7 Key considerations to establish policy and grow the MBL portfolio
The NCUA’s new member business lending (MBL) rule has opened the doors for credit unions to grow their loan portfolios. Endeavoring into member business lending requires a sound strategy that balances inherent risk with perceived opportunity. The first step to outlining a successful MBL strategy requires establishing policies that provide a framework for lending activities. Defining specific lending policies ultimately sets up the credit union for success.
The Sageworks whitepaper Mitigating Top Member Business Lending Risks recommends the following areas for consideration when establishing policies for credit union MBL strategy:
1. Cash flow analysis
Develop MBL policies that provide guidelines for performing consistent and accurate cash flow analyses. Be sure to understand how cash flow will be used in determining the borrower’s debt service coverage ratio.

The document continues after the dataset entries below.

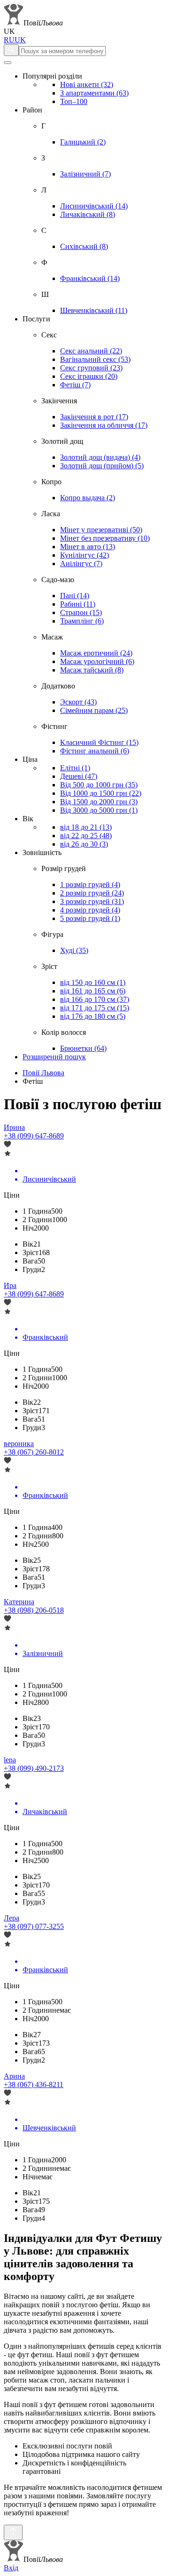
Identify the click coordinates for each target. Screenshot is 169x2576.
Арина (14, 2076)
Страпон (81, 612)
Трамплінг (82, 621)
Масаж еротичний (96, 653)
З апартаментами (94, 93)
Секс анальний (91, 351)
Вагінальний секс (95, 359)
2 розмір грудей (92, 893)
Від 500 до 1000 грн (99, 785)
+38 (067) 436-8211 (33, 2084)
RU (9, 40)
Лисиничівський (94, 206)
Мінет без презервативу (105, 538)
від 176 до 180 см (92, 1016)
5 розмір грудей (90, 918)
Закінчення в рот (94, 417)
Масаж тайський (91, 670)
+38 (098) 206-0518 (34, 1610)
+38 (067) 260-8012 (34, 1452)
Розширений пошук (54, 1057)
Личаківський (87, 214)
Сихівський (84, 246)
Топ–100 (73, 101)
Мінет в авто (87, 547)
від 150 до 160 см (92, 982)
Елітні (75, 768)
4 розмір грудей (90, 910)
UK (20, 40)
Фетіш (75, 385)
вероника (19, 1444)
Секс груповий (91, 368)
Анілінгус (81, 564)
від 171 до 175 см (94, 1008)
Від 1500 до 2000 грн (99, 802)
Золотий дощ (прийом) (102, 466)
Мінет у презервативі (101, 530)
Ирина (14, 1127)
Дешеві (78, 776)
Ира (10, 1285)
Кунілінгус (84, 555)
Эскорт (78, 702)
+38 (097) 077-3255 (34, 1926)
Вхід (11, 2568)
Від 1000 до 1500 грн (100, 793)
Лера (11, 1918)
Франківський (90, 278)
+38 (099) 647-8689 (34, 1136)
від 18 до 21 (86, 827)
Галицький (83, 142)
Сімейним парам (94, 710)
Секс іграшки (88, 376)
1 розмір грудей (90, 884)
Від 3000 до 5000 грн (99, 810)
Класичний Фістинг (99, 742)
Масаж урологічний (97, 661)
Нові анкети (86, 84)
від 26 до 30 (84, 844)
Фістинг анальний (94, 751)
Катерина (19, 1602)
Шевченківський (93, 310)
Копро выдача (87, 498)
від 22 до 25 (86, 836)
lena (10, 1760)
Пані (74, 596)
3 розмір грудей (92, 901)
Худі (74, 950)
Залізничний (85, 174)
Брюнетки (83, 1048)
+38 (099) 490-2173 (34, 1768)
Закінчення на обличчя (103, 425)
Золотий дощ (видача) (100, 457)
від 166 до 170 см (94, 999)
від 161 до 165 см (92, 991)
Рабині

2. On-site inspection, appraisals & appraisal reviews
Ensure that well supported appraisal valuations are used for making credit decisions and that appraisal reviews are satisfactorily performed with appropriate assumptions, methodology and market comparisons.
3. Geographic risks
Draft policy that restricts loans outside of the credit union’s target market area. Examiners will look critically at loans made outside of the normal market area and will expect mitigations to be in place to compensate for added distance.
4. Limits & restrictions
Include well-thought out limits and restrictions to sufficiently control commercial lending risks. Consider overall MBL portfolio limits, loan type limits and geographic restrictions, as well as debt service coverage ratio (DSCR), loan-to-value (LTV) and other appropriate ratio limits.
5. Corporate entity, licensing & signing authority verification
Focus on verifying the good standing and proper licensing of the corporate entity as well as the signing authority of corporate officials representing the entity.
6. Credit risk rating system
Establish a credit risk rating system that complies with WAC and FAS guidance and is understandable and useful for staff. It is important to establish guidance on when credit ratings are to be updated and how risk ratings will be used to monitor overall portfolio risk.
7. Audit review and control
Avoid risks through both internal and external audits that verify that effective internal controls are in place. Independent, third-party reviews can be effectively used by most credit unions with significant MBL activity. Credit unions that have even a trace amount of MBL could also use independent third party reviews to validate in-house audits and that underwriting quality is satisfactory.
Credit union policies should be tailored to suit the institution’s needs and goals. Defining board-approved lending policies that outline MBL growth not only satisfies regulatory requirements, it reduces the subjectivity inherent in unbridled interpretations of unwritten goals and practices, while promoting consistency and objectivity.